- [Work instructions]: In the data below, restate exactly the lines from the one with "You are a GUI" to the final line, both included, but not the pictures.

- [Extracted information]:
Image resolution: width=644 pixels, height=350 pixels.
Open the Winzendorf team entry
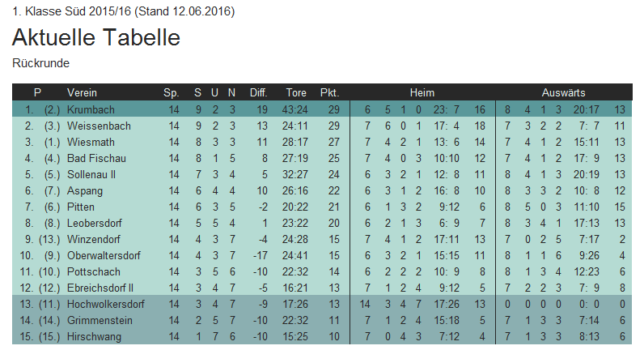click(95, 239)
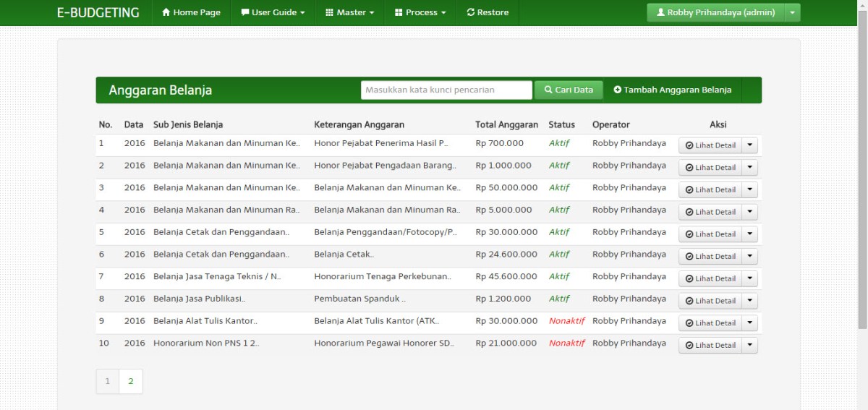
Task: Expand action caret for row 5
Action: pos(749,234)

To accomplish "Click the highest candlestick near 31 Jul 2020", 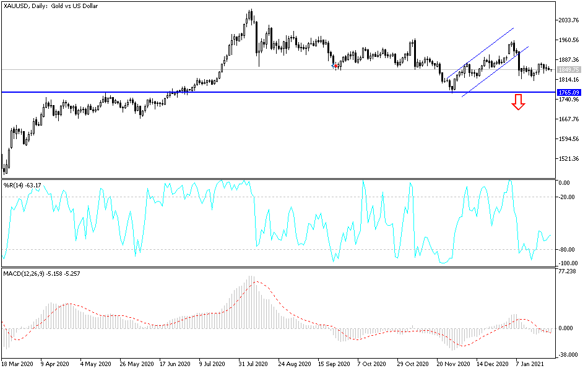I will click(251, 14).
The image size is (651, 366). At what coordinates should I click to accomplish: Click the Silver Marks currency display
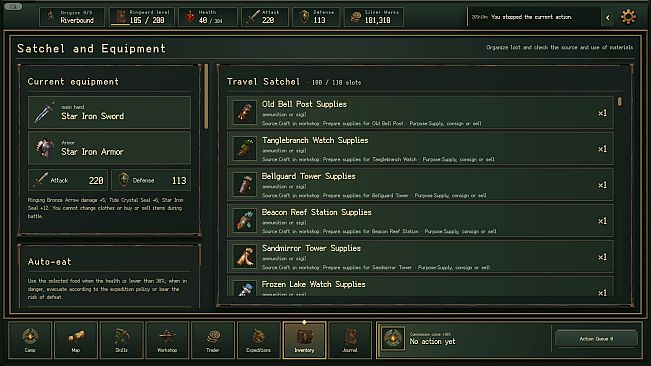(374, 17)
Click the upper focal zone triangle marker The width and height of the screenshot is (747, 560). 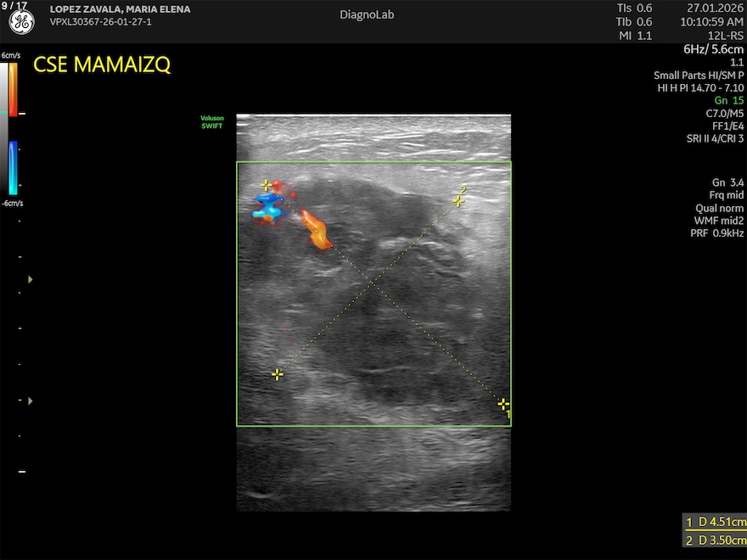pos(32,278)
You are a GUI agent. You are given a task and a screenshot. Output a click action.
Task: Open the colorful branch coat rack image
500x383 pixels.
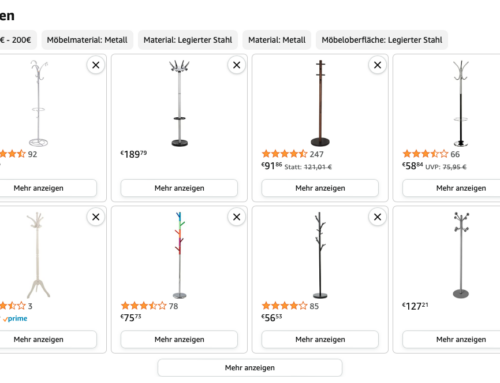[180, 255]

- [Reply to the exercise]:
You are a GUI agent. You are given a task and a screenshot. Output a click action.
Task: Open the colorful branch coat rack image
500x383 pixels.
[180, 255]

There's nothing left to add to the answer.